I can't help but think about my own summers growing up in Dunkirk, NY. As a kid, we didn't really go away in the summers. Summer was one of the best times of the year, weather-wise, there. Most of my free-time was spent hanging out in the neighborhood on Green Street, riding bikes or having all day kickball tournaments or just hanging out and doing nothing much. If you could get some spare change from your parents, you could go down to Boothie's Big Dipper for an ice-cream cone or to Country Fair to buy some candy and soda pop.
Fridays always meant Junior Golf in the mornings at Shorewood, with lunch afterwards and time at the pool. As I got older and enjoyed the game more, my cousin, my brother and I would increase our frequency of golf/pool days to four during the week (not counting any weekend swimming until my father finished his round of golf and was ready to drive us home).

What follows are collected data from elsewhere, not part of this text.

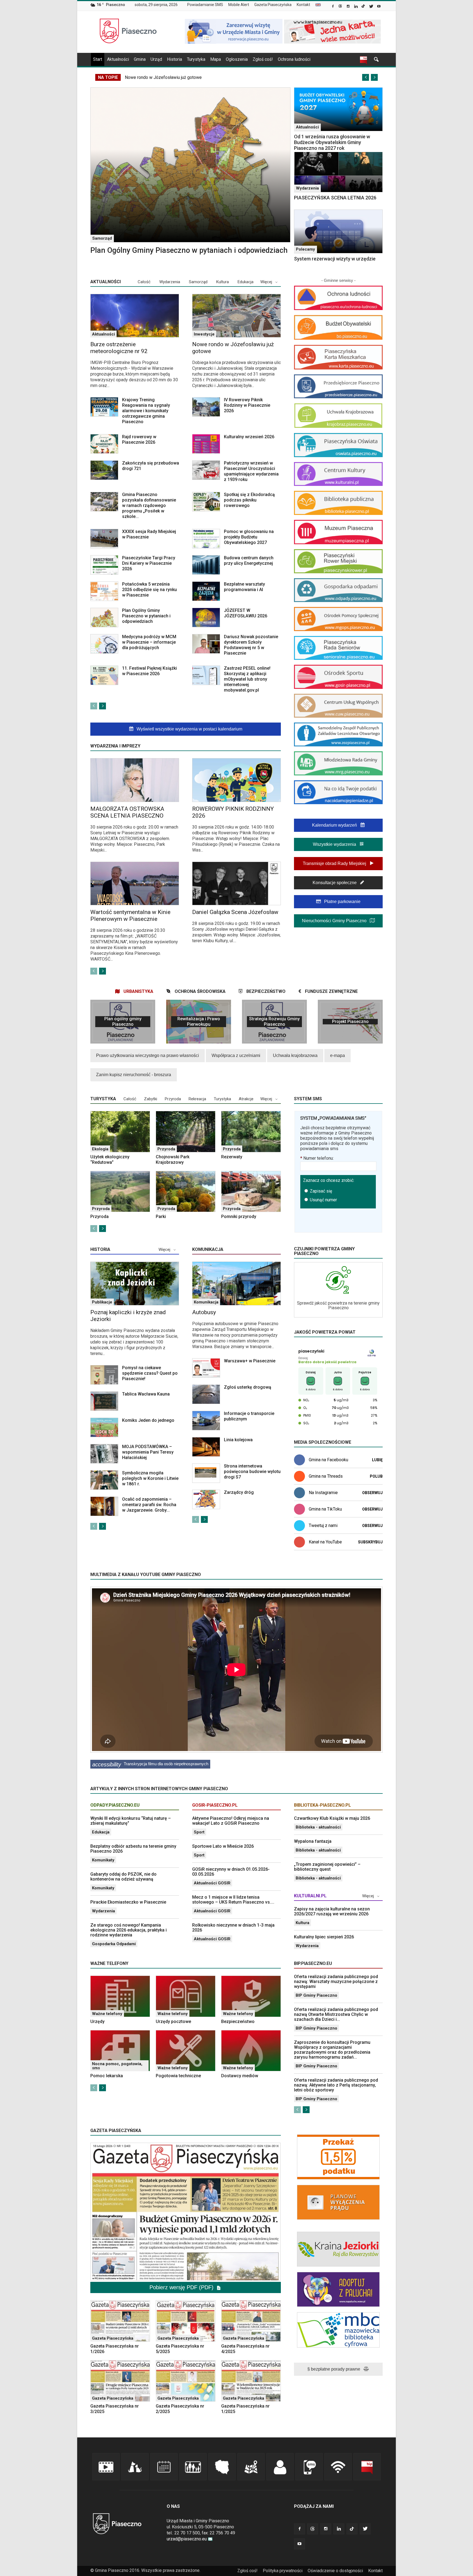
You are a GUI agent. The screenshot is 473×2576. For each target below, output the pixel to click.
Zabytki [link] (150, 1098)
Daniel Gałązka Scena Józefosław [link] (235, 912)
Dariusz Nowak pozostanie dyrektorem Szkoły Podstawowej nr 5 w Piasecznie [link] (251, 645)
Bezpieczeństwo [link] (238, 2021)
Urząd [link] (156, 59)
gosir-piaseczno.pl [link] (215, 1805)
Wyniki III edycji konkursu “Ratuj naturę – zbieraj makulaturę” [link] (130, 1821)
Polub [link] (376, 1476)
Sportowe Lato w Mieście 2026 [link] (223, 1846)
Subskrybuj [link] (370, 1542)
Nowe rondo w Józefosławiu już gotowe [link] (163, 77)
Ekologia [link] (100, 1149)
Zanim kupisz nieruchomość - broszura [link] (133, 1074)
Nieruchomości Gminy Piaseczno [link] (335, 920)
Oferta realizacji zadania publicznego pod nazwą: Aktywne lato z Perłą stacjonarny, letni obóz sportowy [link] (336, 2085)
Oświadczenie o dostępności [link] (335, 2570)
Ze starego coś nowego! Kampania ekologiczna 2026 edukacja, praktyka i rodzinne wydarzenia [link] (128, 1930)
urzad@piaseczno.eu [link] (187, 2538)
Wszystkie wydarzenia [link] (335, 844)
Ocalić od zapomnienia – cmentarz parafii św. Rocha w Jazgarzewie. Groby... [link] (149, 1505)
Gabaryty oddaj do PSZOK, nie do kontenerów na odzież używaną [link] (123, 1877)
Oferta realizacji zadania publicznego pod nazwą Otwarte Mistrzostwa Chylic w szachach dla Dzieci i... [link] (336, 2014)
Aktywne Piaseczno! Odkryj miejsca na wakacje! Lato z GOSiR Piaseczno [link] (230, 1821)
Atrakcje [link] (246, 1098)
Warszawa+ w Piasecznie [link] (249, 1360)
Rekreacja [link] (197, 1098)
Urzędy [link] (97, 2021)
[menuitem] (207, 5)
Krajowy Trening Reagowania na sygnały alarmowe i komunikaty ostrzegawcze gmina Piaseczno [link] (146, 410)
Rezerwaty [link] (231, 1156)
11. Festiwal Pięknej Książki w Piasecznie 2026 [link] (149, 671)
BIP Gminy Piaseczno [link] (316, 1995)
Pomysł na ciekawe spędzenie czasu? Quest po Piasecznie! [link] (150, 1373)
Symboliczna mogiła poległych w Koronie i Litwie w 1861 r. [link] (150, 1478)
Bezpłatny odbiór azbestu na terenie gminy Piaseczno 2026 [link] (133, 1849)
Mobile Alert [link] (238, 4)
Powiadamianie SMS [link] (205, 4)
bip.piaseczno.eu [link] (313, 1963)
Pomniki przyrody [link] (238, 1216)
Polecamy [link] (305, 249)
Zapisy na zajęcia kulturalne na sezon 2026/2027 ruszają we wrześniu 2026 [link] (332, 1911)
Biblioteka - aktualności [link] (318, 1827)
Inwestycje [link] (204, 334)
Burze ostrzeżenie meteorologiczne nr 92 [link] (119, 347)
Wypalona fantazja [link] (312, 1841)
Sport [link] (199, 1832)
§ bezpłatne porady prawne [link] (334, 2369)
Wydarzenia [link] (307, 188)
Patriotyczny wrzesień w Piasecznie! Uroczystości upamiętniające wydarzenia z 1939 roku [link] (251, 471)
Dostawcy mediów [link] (239, 2075)
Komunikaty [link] (103, 1860)
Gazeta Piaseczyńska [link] (273, 4)
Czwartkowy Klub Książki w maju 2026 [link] (332, 1818)
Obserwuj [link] (372, 1493)
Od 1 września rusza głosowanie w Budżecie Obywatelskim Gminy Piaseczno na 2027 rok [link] (332, 142)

It was also a time for reading - for fun. I'd scour various places about town - US News, Matt's News, Pete's newsstand, Mary's corner store, drug stores - anywhere I could find a spinner rack with comics to pick up new stuff to read. As I got more into fantasy and sci-fi books, the Book Nook became an invaluable place to go for all my paperback novels. And I'd use that time to write too - to scribble down tales on loose-leaf notebook paper or, in later years, pound them out on my typewriter (first a manual, later an electric) using two fingered typing (until I got into high school and learned the proper way to do it).
Somehow you just don't forget the taste of a cool Slush Puppy trickling down your throat, drank from a plastic baseball team cup. Or sitting on your towel on a warm sidewalk while you decided which flavor of Starbust candy you want to try next. Or trying one more time to dive off the low board and see how far you could swim underwater along the length of the swimming pool.
Those are the things I remember when I recall the summer vacations of my childhood.